BEREITGESTELLTER AUSZUG >>
━━━━━━━━━━━━━━━━━━━━
Reporting 2021

„Nachhaltigkeit ist eine Herzensangelegenheit“

Experten-
gespräch

Die Logistikimmobilien der Zukunft müssen, neben operativen, zunehmend ökologische und soziale Aspekte berücksichtigen. Denn Kunden, Kommunen und Investoren legen bei Immobilienprojekten hohe Maßstäbe in puncto Nachhaltigkeit an. Über die Marktsituation in der Kontraktlogistik und die Zukunft der Logistikimmobilie diskutieren Prof. Dr. Alexander Nehm, Logistikprofessor an der Dualen Hochschule Baden-Württemberg (DHBW) in Mannheim, und Matthias Magnor, Kontraktlogistik-Vorstand bei BLG LOGISTICS.

Matthias Magnor und Professor Doktor Alexander Nehm

Zwei Experten im Gespräch: Matthias Magnor (links) und Prof. Dr. Alexander Nehm.

Alexander Nehm: Für Logistikdienstleister sehe ich auf dem Markt zwei Faktoren, die das Thema Nachhaltigkeit aktuell stark vorantreiben. Erstens legen Kommunen großen Wert auf effiziente, ökologische und sozialverträgliche Immobilien, da die Flächen in Deutschland stark begrenzt sind. Zweitens berücksichtigen Immobilienfonds Kriterien aus dem Bereich Umwelt und Soziales sowie verantwortungsvolle Werte für Investitionen. Wie erleben Sie das in der Praxis?
━━━━━━━━━━━━━━━━━━━━
AUSGANGSMATERIAL >>
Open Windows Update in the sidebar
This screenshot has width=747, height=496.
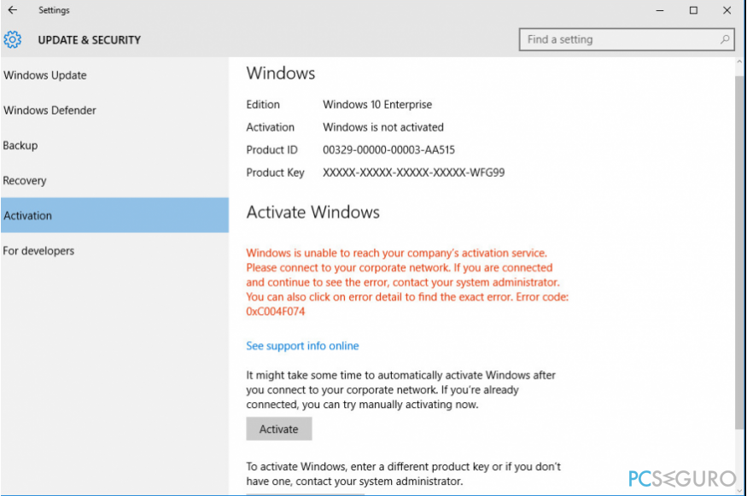pyautogui.click(x=45, y=75)
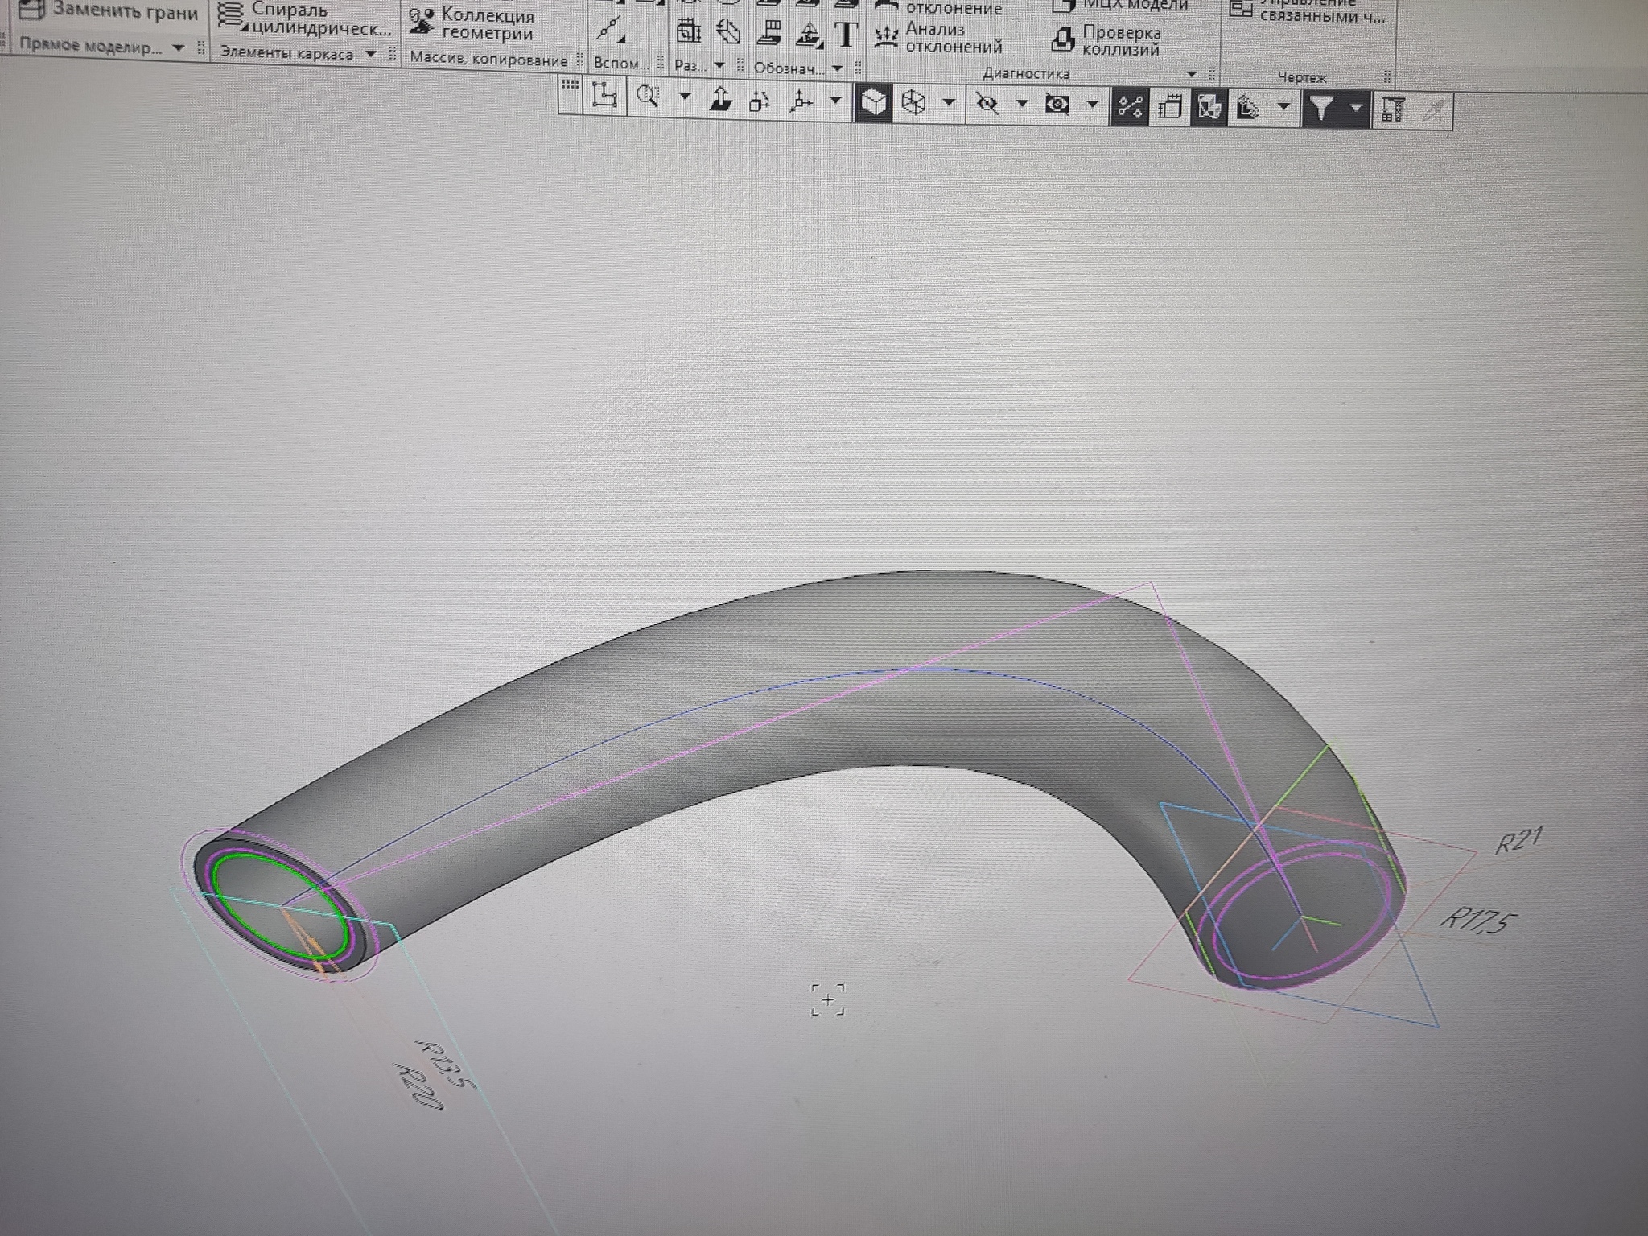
━━━━━━━━━━━━━━━━━━━━
GESTELLTE AUFGABE >> Kopiere aus dem Expertengespräch wortgetreu den Abschnitt von „Die Logistikimmobilien der“ bis „Dr. Alexander Nehm.“. Die Auflistung wird zum Lösen nicht gebraucht.

ANTWORT ZUR AUFGABE >>
Die Logistikimmobilien der Zukunft müssen, neben operativen, zunehmend ökologische und soziale Aspekte berücksichtigen. Denn Kunden, Kommunen und Investoren legen bei Immobilienprojekten hohe Maßstäbe in puncto Nachhaltigkeit an. Über die Marktsituation in der Kontraktlogistik und die Zukunft der Logistikimmobilie diskutieren Prof. Dr. Alexander Nehm, Logistikprofessor an der Dualen Hochschule Baden-Württemberg (DHBW) in Mannheim, und Matthias Magnor, Kontraktlogistik-Vorstand bei BLG LOGISTICS.

Matthias Magnor und Professor Doktor Alexander Nehm

Zwei Experten im Gespräch: Matthias Magnor (links) und Prof. Dr. Alexander Nehm.